С другой стороны, в различных эзотерических кругах имеются объединения в виде сект, которые пользуются техникой сновидения, чтобы привязать к себе новых сторонников. Я считаю подобного рода козни весьма опасными, так как такой образ действий не может быть полезным для серьезных занятий сновидением.
Техника сновидения служит у толтеков методом получения новых знаний. Здесь, вероятно, кто-то возразит, что совершенно невозможно из порождений нашей фантазии — снов — получить какие-либо знания. Является ли, однако, сон действительно лишь фантастическим образованием? Мы не можем его ни произвольно задавать, ни определить его чувственное содержание.
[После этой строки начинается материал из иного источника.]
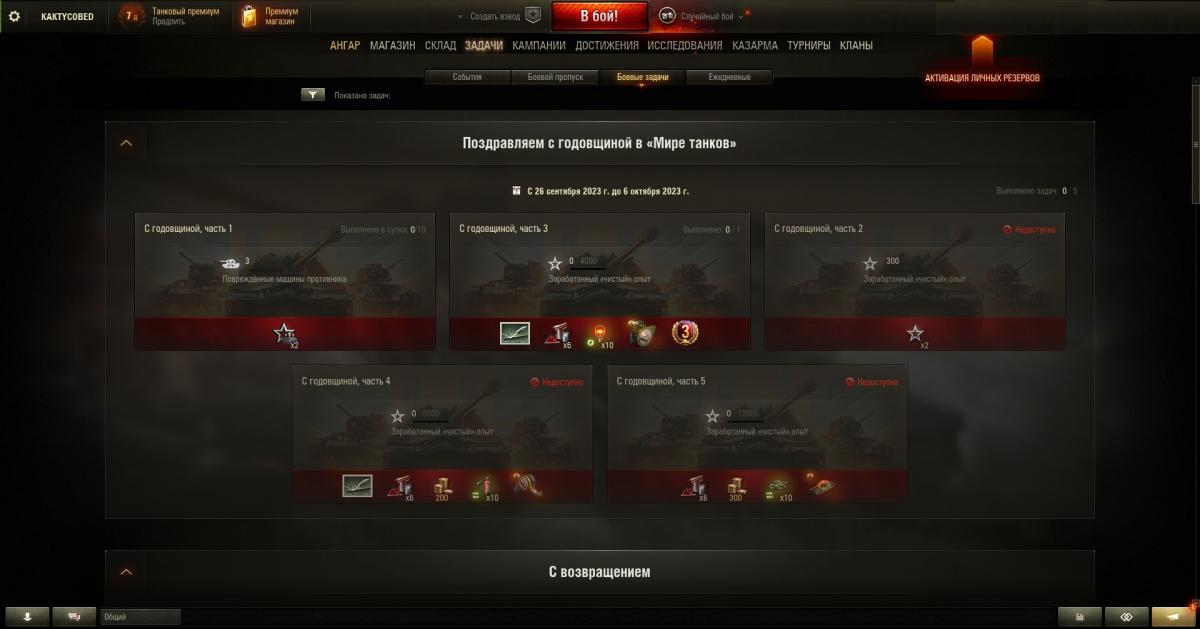
Task: Click in the «Общий» chat input field
Action: [140, 617]
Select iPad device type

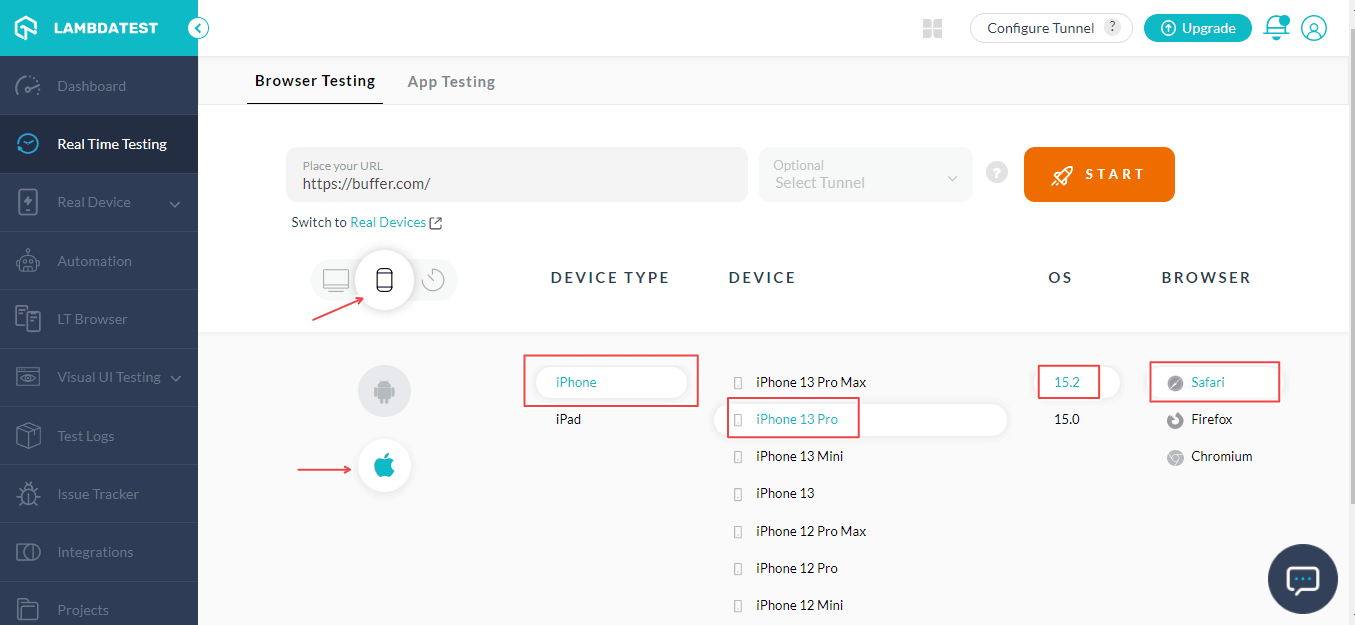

Феноменология Гуссерля считает восприятие во сне равноправные обычной функции восприятия. Воображение, к которому принадлежит фантазия, определяется согласно Гуссерлю, по переменному модусу, то есть мы фантазируем всегда или в области будущего, или в области прошедшего. Фантазию невозможно найти в “здесь и сейчас”, но всегда только “там и тогда”. Восприятие же всегда находится в модусе настоящего, точно так же, как и сон. Имеются еще и другие феноменологические признаки принципиального единства сна и восприятия, которые мы не станем приводить и обсуждать по причинам их объемности.
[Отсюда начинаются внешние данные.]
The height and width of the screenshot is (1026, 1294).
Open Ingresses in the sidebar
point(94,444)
Аналитическая психология особо подчеркивает познавательную функцию сна. Юнг пишет так: “Ценностное значение неосознаваемой психики как источника познания вовсе не является столь иллюзорным, как хотелось бы нашему западному рационализму” 36),
У первобытных народов сновидения всегда ценились очень высоко. Цивилизованного человека вводит в заблуждение прежде всего понимание сна как “внутреннего” переживания. Он полагает, что сновидения не имеют никакой реальной ценности, поскольку они происходят в нашем мозге и являются внутренним продуктом, фантазией. Но при этом он слишком быстро забывает о том, что это точно так же справедливо для всех его восприятий и вообще всего прочего познаваемого, так как все эти процессы тоже происходят “только” в мозге. Мы уже сталкивались в первой главе с подобным способом размышлений.
Но что является справедливым для сна вообще, должно быть тем более справедливым для осознанного сновидения. Ведь там сновидящий развивает благодаря контролю над телом сновидения некий живой субъект в реальном мире сновидения — прототип “я” в обычном мире. Юнг догадывался о принципиальной возможности существования такого двойника, “другого я” толтекского учения:
“Если бессознательное может содержать все, что известно как функция сознания, то сам собой напрашивается вывод, что в конце концов, бессознательное, как и сознание, содержит нечто подобное субъекту, своего рода "я"”)37)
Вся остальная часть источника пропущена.